For me I got a car worth twice the value, more tech and better performance, for the same yearly cost as a car nowhere near as good, nice, or performance etc, but you need to do a certain amount of miles to make it worthwhile, for me it was about 12k, but I got a good deal. If you don't do the miles you never get the EV gains, but still suffer the purchase price.

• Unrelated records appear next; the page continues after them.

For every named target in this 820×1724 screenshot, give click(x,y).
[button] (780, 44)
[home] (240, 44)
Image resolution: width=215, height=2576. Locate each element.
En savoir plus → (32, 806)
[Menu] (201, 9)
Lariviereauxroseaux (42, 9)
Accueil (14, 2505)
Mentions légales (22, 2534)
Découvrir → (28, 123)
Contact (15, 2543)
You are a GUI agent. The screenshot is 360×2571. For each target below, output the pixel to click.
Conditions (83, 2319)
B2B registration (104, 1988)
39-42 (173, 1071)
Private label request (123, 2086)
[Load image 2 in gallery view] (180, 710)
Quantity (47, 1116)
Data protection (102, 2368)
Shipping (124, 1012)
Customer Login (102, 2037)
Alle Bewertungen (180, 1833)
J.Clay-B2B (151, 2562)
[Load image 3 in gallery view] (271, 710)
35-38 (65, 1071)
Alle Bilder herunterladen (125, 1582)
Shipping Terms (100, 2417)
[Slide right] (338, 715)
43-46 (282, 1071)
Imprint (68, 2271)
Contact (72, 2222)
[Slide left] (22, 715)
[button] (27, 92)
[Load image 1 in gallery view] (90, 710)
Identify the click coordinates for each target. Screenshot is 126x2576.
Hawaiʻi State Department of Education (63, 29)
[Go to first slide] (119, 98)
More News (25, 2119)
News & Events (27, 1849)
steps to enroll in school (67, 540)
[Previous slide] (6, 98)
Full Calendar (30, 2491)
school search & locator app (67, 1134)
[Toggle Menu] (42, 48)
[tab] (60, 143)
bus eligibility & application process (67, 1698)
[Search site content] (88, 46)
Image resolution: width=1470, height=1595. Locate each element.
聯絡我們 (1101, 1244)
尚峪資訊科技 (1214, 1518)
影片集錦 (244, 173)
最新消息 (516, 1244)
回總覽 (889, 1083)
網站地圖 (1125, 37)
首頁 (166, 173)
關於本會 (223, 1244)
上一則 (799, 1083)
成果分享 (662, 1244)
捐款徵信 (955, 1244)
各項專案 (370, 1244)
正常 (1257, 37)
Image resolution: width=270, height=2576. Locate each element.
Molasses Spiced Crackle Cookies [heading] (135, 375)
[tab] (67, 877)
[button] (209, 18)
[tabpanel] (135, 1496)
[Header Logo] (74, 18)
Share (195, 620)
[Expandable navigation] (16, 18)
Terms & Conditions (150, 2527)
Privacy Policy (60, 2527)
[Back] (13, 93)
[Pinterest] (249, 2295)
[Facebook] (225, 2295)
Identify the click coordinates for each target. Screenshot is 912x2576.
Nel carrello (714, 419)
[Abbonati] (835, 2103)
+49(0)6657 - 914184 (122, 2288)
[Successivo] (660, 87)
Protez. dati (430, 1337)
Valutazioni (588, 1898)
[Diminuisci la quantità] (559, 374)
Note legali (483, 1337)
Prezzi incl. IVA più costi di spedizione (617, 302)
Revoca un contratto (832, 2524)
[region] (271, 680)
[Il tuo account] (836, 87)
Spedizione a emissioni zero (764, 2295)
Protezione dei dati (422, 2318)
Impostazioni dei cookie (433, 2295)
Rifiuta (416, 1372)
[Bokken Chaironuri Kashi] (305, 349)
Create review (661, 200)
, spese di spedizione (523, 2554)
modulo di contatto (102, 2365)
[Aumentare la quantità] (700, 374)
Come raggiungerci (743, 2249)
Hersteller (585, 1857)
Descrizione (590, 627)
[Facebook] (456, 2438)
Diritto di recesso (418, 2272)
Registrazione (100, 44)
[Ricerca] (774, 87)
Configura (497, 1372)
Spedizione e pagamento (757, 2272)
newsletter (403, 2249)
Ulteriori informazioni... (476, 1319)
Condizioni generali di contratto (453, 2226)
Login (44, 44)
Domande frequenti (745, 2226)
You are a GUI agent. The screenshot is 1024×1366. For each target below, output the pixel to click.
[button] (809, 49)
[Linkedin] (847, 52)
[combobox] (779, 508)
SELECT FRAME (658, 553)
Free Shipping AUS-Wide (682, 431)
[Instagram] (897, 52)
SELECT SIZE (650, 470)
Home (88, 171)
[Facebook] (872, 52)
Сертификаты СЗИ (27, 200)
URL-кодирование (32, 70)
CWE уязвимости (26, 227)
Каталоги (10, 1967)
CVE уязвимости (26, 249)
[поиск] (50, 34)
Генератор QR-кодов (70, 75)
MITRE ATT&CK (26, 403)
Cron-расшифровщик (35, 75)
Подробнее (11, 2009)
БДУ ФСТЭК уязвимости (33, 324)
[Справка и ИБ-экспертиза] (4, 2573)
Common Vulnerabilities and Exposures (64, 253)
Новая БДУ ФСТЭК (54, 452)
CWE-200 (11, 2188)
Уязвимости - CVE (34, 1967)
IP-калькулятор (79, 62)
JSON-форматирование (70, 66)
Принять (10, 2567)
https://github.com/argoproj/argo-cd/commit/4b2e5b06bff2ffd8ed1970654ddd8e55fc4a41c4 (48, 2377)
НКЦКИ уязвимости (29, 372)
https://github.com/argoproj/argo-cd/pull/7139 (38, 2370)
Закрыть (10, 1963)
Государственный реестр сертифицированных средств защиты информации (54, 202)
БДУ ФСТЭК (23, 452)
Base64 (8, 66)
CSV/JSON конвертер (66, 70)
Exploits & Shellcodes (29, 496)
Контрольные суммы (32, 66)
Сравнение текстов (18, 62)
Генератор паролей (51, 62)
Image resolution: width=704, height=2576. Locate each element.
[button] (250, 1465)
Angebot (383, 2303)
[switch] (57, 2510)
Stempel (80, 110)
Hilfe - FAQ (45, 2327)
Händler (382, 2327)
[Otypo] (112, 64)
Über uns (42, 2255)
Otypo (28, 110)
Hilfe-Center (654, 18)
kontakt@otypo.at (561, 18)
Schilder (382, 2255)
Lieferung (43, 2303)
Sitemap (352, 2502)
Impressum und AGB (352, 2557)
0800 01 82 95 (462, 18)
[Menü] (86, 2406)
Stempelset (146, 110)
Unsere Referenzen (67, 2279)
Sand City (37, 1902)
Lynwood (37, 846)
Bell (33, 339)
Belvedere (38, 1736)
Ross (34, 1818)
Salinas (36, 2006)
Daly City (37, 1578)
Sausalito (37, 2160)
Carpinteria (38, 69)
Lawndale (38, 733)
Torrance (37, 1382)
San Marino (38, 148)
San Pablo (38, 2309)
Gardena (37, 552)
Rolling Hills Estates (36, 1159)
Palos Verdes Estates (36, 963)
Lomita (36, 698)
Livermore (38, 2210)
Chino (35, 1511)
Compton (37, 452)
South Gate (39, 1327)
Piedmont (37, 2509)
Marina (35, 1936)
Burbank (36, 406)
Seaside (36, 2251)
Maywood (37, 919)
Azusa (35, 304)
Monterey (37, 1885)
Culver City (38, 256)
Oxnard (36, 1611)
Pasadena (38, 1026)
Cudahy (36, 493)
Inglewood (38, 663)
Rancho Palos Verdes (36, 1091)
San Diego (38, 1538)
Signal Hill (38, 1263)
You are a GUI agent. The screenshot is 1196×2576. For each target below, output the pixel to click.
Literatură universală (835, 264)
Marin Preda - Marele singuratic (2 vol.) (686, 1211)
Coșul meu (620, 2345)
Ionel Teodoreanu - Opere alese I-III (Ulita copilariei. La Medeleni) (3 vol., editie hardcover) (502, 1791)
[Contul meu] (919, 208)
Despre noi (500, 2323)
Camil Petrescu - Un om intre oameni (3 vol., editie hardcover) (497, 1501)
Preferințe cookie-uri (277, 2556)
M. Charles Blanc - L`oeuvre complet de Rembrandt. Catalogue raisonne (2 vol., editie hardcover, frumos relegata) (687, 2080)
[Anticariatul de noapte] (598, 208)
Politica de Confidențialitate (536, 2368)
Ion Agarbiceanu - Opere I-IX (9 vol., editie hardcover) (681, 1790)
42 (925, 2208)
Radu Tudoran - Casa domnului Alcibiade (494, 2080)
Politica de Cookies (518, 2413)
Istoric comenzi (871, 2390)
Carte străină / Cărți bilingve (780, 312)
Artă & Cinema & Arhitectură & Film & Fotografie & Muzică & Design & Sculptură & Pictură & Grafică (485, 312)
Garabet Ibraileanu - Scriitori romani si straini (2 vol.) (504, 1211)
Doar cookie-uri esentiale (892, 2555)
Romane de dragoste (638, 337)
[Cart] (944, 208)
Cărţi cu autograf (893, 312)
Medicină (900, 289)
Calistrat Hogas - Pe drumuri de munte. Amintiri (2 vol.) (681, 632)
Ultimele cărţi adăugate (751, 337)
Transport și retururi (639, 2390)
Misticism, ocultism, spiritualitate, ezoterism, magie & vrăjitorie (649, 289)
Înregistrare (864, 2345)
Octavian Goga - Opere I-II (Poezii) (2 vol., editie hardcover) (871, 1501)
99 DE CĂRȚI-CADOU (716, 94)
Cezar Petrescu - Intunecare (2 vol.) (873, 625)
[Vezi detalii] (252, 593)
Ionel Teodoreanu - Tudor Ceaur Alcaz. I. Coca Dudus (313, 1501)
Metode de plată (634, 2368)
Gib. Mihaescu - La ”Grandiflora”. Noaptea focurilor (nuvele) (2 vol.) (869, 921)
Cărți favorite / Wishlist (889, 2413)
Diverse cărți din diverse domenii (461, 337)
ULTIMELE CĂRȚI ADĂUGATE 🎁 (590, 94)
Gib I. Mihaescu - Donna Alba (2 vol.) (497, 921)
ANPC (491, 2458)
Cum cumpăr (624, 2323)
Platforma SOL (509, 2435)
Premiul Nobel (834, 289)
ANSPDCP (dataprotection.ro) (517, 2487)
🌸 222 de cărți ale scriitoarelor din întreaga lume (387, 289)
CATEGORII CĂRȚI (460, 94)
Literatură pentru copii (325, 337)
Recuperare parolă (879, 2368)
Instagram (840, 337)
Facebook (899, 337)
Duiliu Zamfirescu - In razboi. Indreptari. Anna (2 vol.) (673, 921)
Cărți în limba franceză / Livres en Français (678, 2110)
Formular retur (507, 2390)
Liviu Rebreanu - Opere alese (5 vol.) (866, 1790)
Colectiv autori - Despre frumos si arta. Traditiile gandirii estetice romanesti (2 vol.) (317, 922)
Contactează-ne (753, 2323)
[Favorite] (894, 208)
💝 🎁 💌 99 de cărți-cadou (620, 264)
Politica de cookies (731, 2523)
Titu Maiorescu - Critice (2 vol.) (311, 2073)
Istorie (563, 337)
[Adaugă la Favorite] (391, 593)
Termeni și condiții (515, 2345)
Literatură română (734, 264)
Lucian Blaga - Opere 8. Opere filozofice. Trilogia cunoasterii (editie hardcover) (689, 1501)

Hydrogen is possibly the future (distant future) unless better batteries get there first. A major problem for hydrogen is in how it's moved, hydrogen pipelines would be a nightmare, that's coming from someone that installs pipelines. The safety/ cost/ tech required to do it would be ridiculous. It just wouldn't get started. A hydrogen pipe cost about 20x what a water pipe would to install. So it would be back to trucks, which is a massive waste of energy, and how far away is a realistic value truck running on hydrogen? 20-30 years? Within 5 years EV might be outselling ICE, and definitely, in the more developed world, so the biggest problem hydrogen will face is it will be being compared to EV's not ICE's, as by the time hydrogen is ready and able most of the ICE cars will have gone (in the developed world), and all EV's will be running on renewable energy, and will have another 10 years of development.